It has always been difficult to find effective treatment methods to manage tumor recurrence and metastasis. Damaging and metastasis are the most basic biological features of malignant tumors and are also some of the most important factors that often lead to patient death. During the research, our team studied the expression of the four tumor invasion-related factors SOX4, N-cadherin, CD44, and E-cadherin in patients with ESCC to provide guidance for clinical treatment and to indicate a new direction for detecting invasion and predicting the prognosis of patients with ESCC.

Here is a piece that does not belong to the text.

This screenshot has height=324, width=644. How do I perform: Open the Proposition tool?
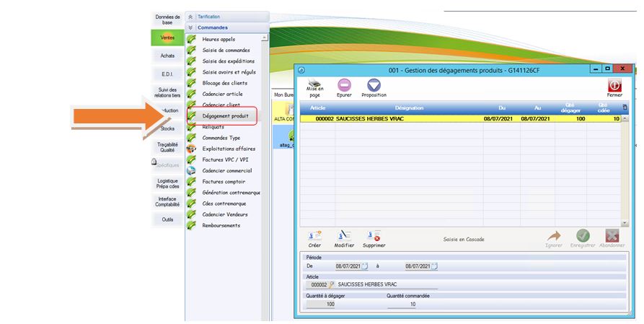(374, 84)
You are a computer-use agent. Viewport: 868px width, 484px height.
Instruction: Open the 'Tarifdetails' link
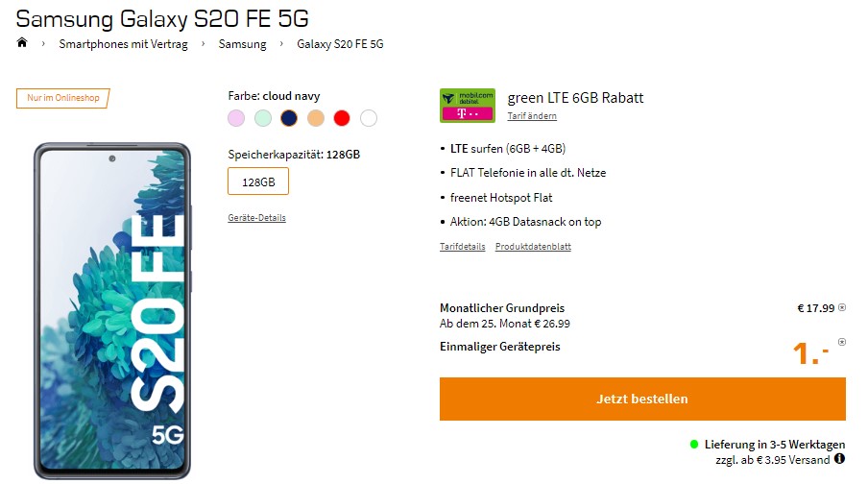pyautogui.click(x=462, y=247)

Relative cellular features including decreased cell adhesion as well as increased motility and invasiveness could result from Epithelial-Mesenchymal Transition [17]. Cadherins have been displayed to take a significant role in the cancer metastasis procedure [18]. N-cadherin is primarily discovered in neural organ and fibroblasts, where it is seen to take a less stubborn and more various part of cell-cell illness [19]. N-cadherin has been displayed to take place in breast cancer and melanoma [20,21]. In this study, by IHC, our team discovered that the expression of N-cadherin within ESCC was significantly higher than in adjacent normal tissues. Moreover, high expression of the N-cadherin tissue was positively correlated with tumor histological score, pTNM stage, degree of damaging and lymph node metastasis. The outcomes suggest that high expression of N-cadherin is implicated in the invasion and migration of ESCC. Several researches have shown that non-tissue-special expression of N-cadherin in cancers takes an important part in cell damaging, and migration [22] that is related with the outcomes of our experimental research. E-cadherin is discovered almost in the epithelia, at which place it suggests tight cell-cell relations known as adherent adjunctions [23]. Little E-cadherin expressions have been displayed among much carcinomas originating from epithelial organs including gastric, breast, pancreatic, and hepatic tumors, and its downregulation is often linked to the degree of movement and degree of damaging [24,25]. In this study, the expression of E-cadherin in ESCC was obviously lower than in adjacent common organs according to immunohistochemistry. The absence of or low N-cadherin expression has been correlated with invasion and dissemination in ESCC. It has also been reported that loss of E-cadherin save cancer organs from apoptosis [26].

It has been displayed that SOX4 acts either as a cancer-promoting gene or as a tumor gene in different kinds of cancers. Wang B, et al. found growing expression of SOX4 during colorectal cancer organs and reported that the gene of SOX4 contained colorectal cancer cell proliferation and damaging [27]. SOX4 acts as a negative role of the growing of glioblastoma too, separately by acting through p53-p21 marking to take down G0/G1 cell cycle arrest [28]. SOX4 is also overexpressed in different malignant tumor organs, included carcinomas of the lung, beast, colorectum, liver, uterus, prostate and urinary bladder, as well as in melanoma, glioma and leukemia [8]. In our research, we discovered that SOX4 is obviously expressed in ESCC and that its expression is much higher in ESCC organs than in common esophageal mucosa. This result is consistent with the outcomes of study done before [9,29]. We confirmed that SOX4 expression is positively correlated with degree of damaging, lymph node movement, pTNM stage, cancer histological grade, and distant migration in ESCC. These outcomes suggest that SOX4 is included in the invasion and metastasis of ESCC as a tumor-promoting gene. Han R, et al. proved that SOX4 was upregulated in ESCC and that SOX4 expression was inversely correlated with a cohort of race pointers. In another study, SOX4 knockdown decreased cell proliferation and strengthened doxorubicin-induced cellular senescence in vitro [9].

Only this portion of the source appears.